### Written problem 1:
Condense the Solana validator report that follows into two sentences.

Solana validator numbers plunge
The independent Solana validator collective Layer33 noted with sadness that the number of validators on Solana has decreased significantly over the past 30 epochs, from 950 to 820 (Solana’s site currently reports a further decline to 801). In November 2022, it had 2100, and the network has lost around one-third of its validators this year due to reduced emissions rewards and centralised staking pools. Layer33 estimates that it takes 140,000 SOL, worth approximately US$20 million (A$30.2M), for a validator to break even after vote fees, hardware, and bandwidth costs are factored in.

### Data for this exercise:
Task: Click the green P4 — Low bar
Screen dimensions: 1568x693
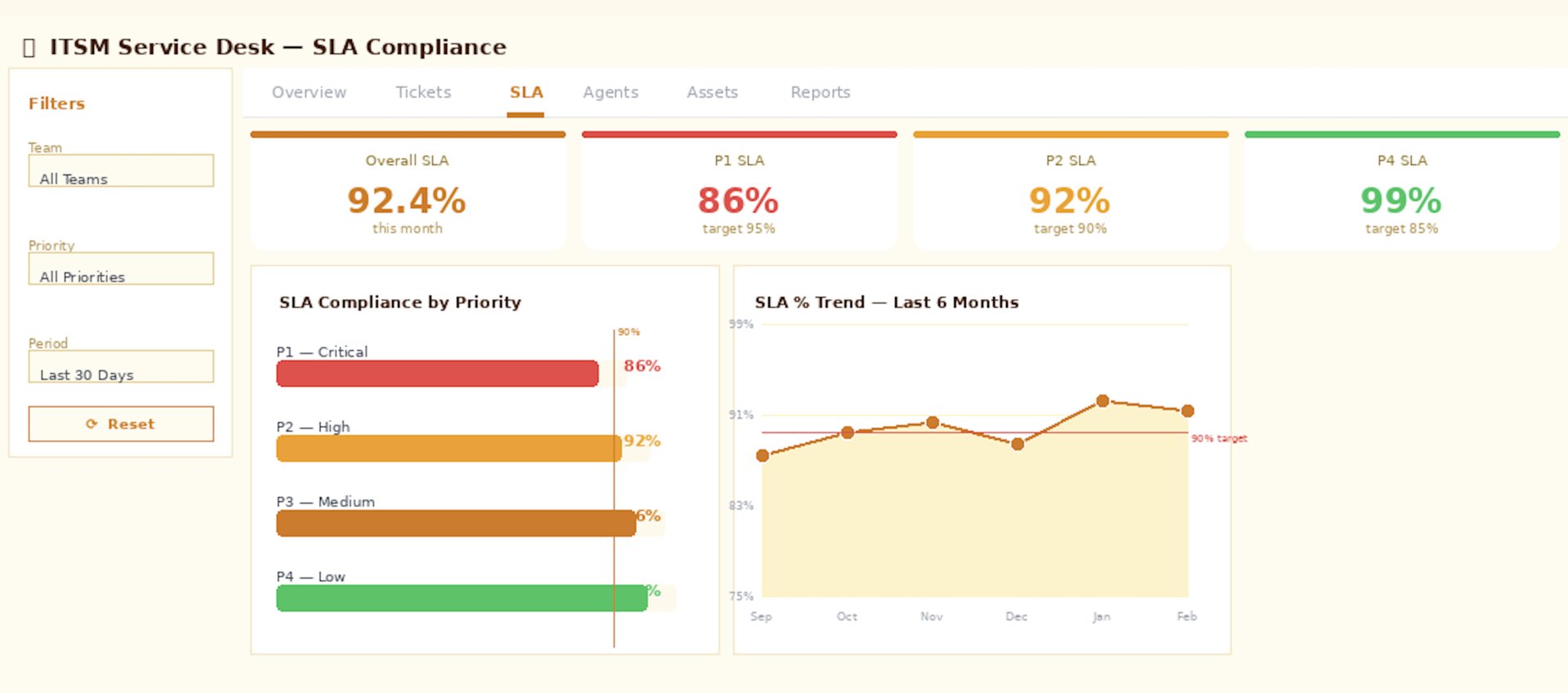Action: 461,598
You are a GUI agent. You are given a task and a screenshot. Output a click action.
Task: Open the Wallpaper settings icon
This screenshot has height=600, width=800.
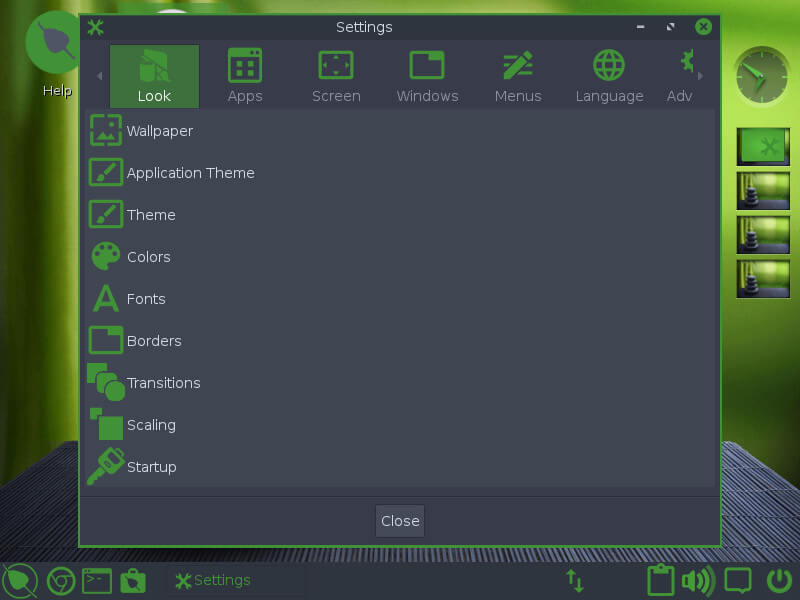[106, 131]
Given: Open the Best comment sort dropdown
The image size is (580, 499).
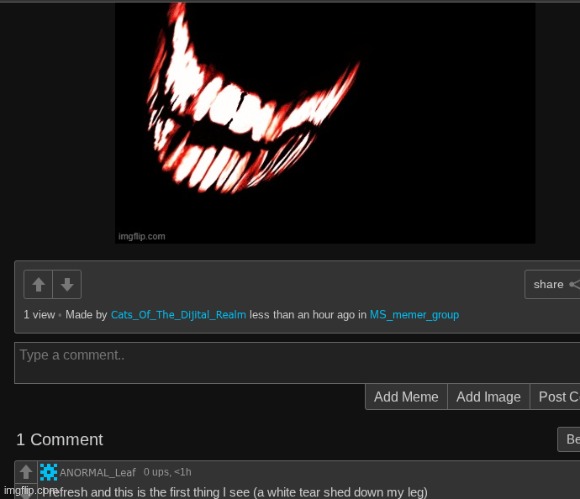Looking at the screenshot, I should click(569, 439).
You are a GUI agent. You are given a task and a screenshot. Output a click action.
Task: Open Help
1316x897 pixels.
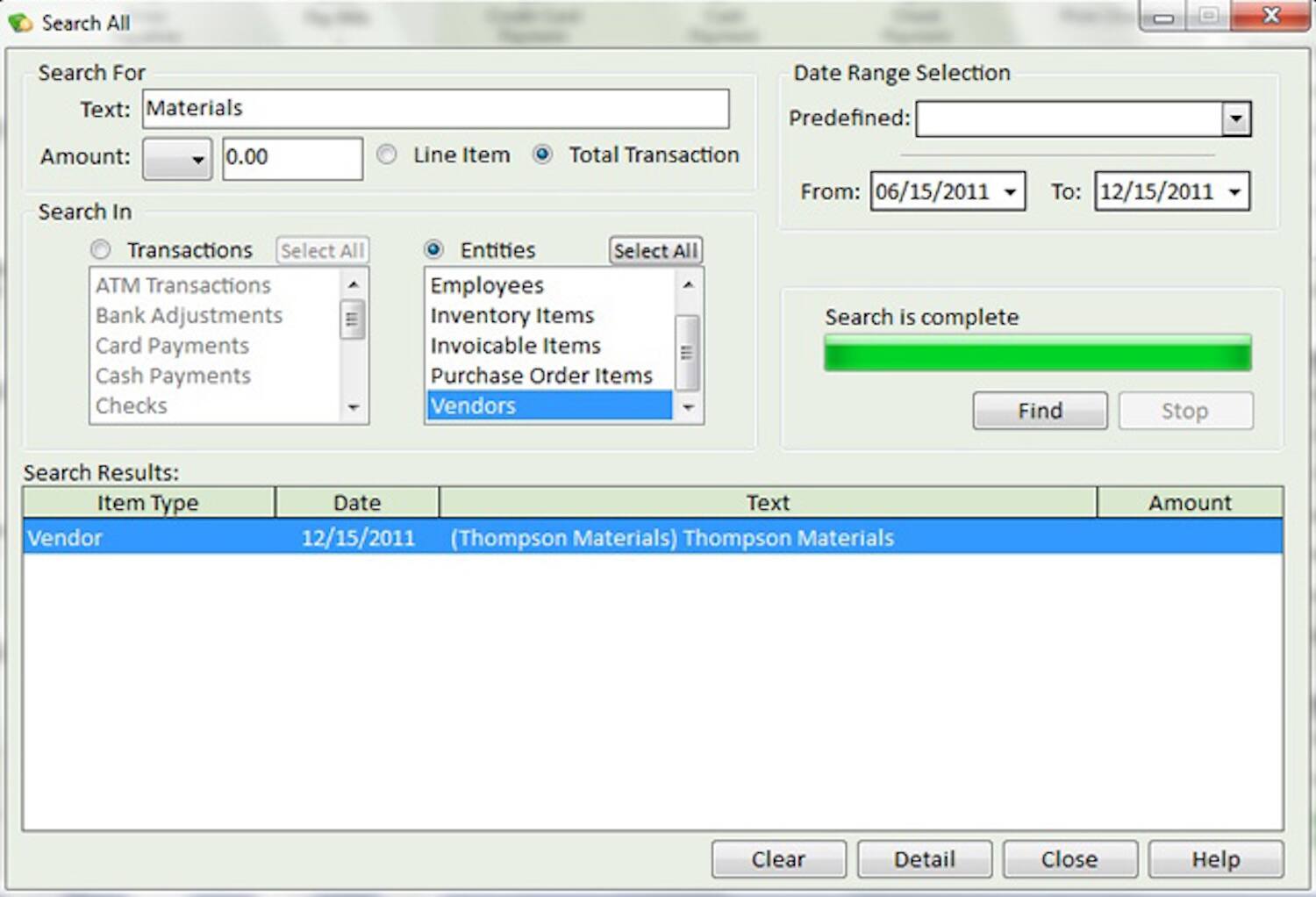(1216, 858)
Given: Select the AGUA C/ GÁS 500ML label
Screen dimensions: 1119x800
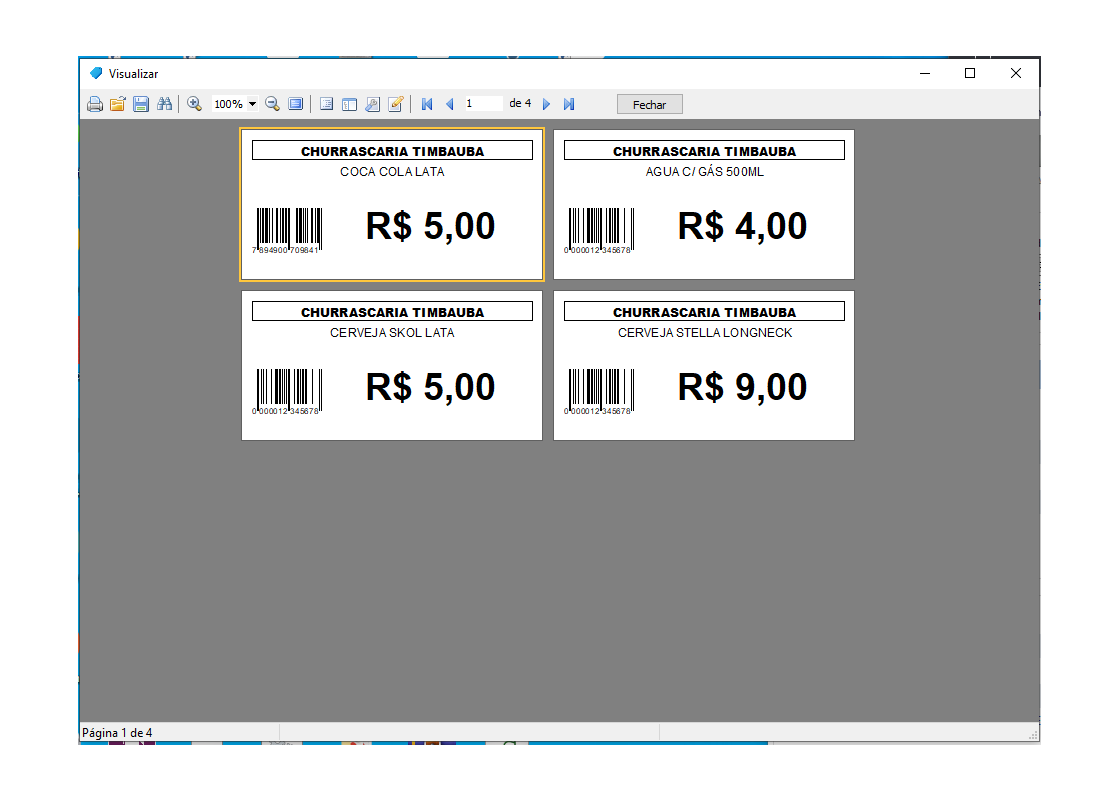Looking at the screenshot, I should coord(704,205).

### Written problem 2:
Rewrite all of the entries above, putting "Display size" in place of "Screen dimensions" and leaving everything else as it is. Leave the pictures out.

### Full output 1:
The independent collective Layer33 reported that Solana's validator count fell from 950 to 820 over the past 30 epochs, with Solana's site now showing 801, down from 2100 in November 2022. The network has lost around one-third of its validators this year due to reduced emissions rewards and centralized staking pools, and Layer33 estimates that a validator needs 140,000 SOL, worth about US$20 million, to break even.

### Full output 2:
Task: Click the green P4 — Low bar
Display size: 1568x693
Action: 461,598
You are a GUI agent. You are given a task and a screenshot. Output a click action.
Task: Open the Wallpaper settings icon
This screenshot has height=600, width=800.
[106, 131]
Given: Open the Best comment sort dropdown
The image size is (580, 499).
Looking at the screenshot, I should click(569, 439).
You are a GUI agent. You are given a task and a screenshot. Output a click action.
Task: Open Help
1316x897 pixels.
(1216, 858)
Given: Select the AGUA C/ GÁS 500ML label
Display size: 1119x800
Looking at the screenshot, I should coord(704,205).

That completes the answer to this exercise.